§ **What the exercise asks**: From the first line of the records through the line containing "Task: Click the APA", retype every line exactly and nothing else.

----- Data under study

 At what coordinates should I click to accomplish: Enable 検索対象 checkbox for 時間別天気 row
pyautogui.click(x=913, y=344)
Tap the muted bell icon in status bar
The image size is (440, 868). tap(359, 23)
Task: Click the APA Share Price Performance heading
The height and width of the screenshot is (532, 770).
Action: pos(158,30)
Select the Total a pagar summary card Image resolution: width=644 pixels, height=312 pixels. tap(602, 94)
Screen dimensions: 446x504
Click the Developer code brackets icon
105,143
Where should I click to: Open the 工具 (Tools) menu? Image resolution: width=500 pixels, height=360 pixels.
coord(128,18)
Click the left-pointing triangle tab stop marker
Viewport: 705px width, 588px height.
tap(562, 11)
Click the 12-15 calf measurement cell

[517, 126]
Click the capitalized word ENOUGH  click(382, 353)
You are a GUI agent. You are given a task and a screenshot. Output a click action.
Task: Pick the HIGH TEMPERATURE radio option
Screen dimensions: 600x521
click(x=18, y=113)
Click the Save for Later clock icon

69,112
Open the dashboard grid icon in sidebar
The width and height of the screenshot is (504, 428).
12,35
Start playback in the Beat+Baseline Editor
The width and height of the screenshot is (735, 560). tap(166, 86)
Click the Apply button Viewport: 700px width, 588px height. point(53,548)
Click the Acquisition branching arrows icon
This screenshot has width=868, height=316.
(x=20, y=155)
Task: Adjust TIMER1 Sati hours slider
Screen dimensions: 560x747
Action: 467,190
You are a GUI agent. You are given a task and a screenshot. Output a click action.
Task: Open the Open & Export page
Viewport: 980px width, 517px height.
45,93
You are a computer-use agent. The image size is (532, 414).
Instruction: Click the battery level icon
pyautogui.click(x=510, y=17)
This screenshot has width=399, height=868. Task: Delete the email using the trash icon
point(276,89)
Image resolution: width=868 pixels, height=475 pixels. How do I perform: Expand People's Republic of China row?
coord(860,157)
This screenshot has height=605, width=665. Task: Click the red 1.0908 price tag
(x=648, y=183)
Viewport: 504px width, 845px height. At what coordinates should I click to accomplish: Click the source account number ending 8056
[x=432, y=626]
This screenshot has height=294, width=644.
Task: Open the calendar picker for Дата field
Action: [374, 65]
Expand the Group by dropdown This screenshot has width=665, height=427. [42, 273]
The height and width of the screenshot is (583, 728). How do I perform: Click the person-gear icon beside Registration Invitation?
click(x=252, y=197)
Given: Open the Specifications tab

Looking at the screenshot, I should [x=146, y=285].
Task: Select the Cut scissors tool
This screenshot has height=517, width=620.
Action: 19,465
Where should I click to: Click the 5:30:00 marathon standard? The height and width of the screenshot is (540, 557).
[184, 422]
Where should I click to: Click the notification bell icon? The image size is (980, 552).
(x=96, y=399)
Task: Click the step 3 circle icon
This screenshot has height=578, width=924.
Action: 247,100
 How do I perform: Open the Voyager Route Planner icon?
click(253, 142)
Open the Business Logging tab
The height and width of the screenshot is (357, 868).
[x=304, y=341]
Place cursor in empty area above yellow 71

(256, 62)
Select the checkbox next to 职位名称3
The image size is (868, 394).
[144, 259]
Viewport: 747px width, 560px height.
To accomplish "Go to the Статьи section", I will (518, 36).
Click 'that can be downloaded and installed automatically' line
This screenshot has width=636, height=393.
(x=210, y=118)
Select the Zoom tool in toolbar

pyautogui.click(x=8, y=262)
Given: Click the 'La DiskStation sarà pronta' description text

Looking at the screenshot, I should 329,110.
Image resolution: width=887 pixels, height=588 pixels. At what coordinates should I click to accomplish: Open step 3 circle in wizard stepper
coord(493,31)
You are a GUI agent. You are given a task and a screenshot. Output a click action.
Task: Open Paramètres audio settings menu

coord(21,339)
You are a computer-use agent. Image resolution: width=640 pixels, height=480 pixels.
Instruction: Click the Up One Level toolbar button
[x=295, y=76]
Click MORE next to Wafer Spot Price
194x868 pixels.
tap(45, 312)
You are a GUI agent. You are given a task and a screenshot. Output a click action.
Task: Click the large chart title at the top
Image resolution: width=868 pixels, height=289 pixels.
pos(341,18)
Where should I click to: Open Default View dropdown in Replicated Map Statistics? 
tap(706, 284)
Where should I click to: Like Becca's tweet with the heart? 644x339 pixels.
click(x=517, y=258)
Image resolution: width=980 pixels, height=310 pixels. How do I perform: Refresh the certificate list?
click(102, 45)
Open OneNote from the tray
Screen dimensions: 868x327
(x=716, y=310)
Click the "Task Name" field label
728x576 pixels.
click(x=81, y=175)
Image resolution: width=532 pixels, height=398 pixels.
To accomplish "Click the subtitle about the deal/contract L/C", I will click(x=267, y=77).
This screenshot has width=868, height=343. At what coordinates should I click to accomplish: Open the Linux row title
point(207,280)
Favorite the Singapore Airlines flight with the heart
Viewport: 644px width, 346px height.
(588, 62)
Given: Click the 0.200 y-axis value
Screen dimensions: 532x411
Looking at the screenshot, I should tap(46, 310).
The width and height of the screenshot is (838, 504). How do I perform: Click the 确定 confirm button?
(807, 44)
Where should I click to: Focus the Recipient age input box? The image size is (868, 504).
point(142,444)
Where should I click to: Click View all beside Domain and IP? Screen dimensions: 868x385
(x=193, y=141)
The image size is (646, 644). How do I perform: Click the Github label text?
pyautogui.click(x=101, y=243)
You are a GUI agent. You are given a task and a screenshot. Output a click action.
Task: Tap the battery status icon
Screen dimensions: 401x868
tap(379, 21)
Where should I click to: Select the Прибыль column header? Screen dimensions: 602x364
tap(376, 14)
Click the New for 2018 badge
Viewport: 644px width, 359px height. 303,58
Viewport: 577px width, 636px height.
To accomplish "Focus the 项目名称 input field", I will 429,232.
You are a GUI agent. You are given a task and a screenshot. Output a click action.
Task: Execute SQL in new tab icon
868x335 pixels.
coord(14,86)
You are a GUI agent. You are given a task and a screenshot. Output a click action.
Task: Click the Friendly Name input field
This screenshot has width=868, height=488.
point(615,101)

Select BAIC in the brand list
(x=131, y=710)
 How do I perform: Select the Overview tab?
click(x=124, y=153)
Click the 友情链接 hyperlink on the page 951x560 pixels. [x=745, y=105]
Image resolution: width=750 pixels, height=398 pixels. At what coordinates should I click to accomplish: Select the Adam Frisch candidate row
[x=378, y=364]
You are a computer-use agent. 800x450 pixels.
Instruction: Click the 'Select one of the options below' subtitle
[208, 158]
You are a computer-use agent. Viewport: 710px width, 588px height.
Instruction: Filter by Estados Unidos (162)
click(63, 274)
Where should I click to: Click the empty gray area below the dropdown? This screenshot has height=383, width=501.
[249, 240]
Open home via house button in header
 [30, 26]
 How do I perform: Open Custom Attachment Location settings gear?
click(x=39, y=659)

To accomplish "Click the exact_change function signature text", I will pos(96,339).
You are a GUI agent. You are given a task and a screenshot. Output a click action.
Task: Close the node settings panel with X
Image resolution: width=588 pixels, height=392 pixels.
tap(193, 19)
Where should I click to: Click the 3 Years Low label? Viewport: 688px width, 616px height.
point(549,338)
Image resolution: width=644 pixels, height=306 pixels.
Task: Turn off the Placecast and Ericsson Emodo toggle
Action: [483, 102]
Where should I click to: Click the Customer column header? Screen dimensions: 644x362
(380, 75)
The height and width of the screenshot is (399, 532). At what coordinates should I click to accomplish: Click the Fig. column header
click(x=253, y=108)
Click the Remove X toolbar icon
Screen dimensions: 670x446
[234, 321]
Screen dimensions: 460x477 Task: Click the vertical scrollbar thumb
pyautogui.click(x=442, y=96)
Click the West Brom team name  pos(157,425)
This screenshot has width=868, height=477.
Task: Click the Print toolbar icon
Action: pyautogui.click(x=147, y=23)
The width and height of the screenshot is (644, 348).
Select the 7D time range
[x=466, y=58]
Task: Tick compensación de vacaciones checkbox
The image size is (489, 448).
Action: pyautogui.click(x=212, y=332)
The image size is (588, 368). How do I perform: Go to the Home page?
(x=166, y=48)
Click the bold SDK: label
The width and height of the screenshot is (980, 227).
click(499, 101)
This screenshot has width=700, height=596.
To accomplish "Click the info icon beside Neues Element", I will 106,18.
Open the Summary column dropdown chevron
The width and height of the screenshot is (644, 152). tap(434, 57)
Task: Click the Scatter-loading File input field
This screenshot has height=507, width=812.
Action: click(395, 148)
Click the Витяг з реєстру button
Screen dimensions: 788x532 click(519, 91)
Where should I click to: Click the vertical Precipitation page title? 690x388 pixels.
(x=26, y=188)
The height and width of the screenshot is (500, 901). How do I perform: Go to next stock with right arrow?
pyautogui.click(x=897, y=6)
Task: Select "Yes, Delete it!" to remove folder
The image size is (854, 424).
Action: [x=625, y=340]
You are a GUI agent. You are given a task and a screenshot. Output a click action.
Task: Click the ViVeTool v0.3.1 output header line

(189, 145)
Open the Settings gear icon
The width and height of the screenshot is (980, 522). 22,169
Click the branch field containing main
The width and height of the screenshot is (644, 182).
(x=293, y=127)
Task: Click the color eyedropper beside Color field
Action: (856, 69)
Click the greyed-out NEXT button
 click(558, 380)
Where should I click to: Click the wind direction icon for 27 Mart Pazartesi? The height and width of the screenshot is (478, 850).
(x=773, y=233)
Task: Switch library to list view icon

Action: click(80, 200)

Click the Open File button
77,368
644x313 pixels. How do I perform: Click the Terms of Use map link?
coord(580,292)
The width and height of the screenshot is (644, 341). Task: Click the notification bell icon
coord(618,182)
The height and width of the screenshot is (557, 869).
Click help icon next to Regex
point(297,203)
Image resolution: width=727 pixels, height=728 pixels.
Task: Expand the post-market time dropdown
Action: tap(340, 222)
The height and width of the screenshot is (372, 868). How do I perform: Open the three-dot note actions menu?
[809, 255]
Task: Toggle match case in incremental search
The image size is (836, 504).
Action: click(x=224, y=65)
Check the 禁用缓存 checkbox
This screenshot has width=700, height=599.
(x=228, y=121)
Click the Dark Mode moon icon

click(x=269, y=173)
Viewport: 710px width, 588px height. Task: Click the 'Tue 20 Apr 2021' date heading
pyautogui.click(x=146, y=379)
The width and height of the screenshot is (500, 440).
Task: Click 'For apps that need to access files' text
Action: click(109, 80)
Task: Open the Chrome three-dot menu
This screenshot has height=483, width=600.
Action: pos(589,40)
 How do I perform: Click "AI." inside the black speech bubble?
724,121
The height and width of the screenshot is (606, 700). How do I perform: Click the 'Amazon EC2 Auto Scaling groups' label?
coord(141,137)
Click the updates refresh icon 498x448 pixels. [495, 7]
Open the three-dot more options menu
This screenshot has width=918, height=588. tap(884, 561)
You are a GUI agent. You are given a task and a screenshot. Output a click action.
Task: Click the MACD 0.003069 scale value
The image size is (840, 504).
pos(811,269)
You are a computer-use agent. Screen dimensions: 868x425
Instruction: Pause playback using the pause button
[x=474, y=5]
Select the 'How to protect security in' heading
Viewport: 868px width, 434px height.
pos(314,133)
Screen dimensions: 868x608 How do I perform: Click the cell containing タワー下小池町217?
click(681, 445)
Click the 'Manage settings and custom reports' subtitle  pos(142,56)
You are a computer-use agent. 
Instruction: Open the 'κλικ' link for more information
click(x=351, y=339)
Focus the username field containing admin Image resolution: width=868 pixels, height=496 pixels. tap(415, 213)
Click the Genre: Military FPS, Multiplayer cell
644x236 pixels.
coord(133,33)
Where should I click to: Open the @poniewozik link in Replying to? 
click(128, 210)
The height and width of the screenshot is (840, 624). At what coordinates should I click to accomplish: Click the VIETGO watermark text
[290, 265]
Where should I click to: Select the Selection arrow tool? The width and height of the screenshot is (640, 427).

----------

§ **Result for this task**:
 At what coordinates should I click to accomplish: Enable 検索対象 checkbox for 時間別天気 row
pyautogui.click(x=913, y=344)
Tap the muted bell icon in status bar
The image size is (440, 868). tap(359, 23)
Task: Click the APA Share Price Performance heading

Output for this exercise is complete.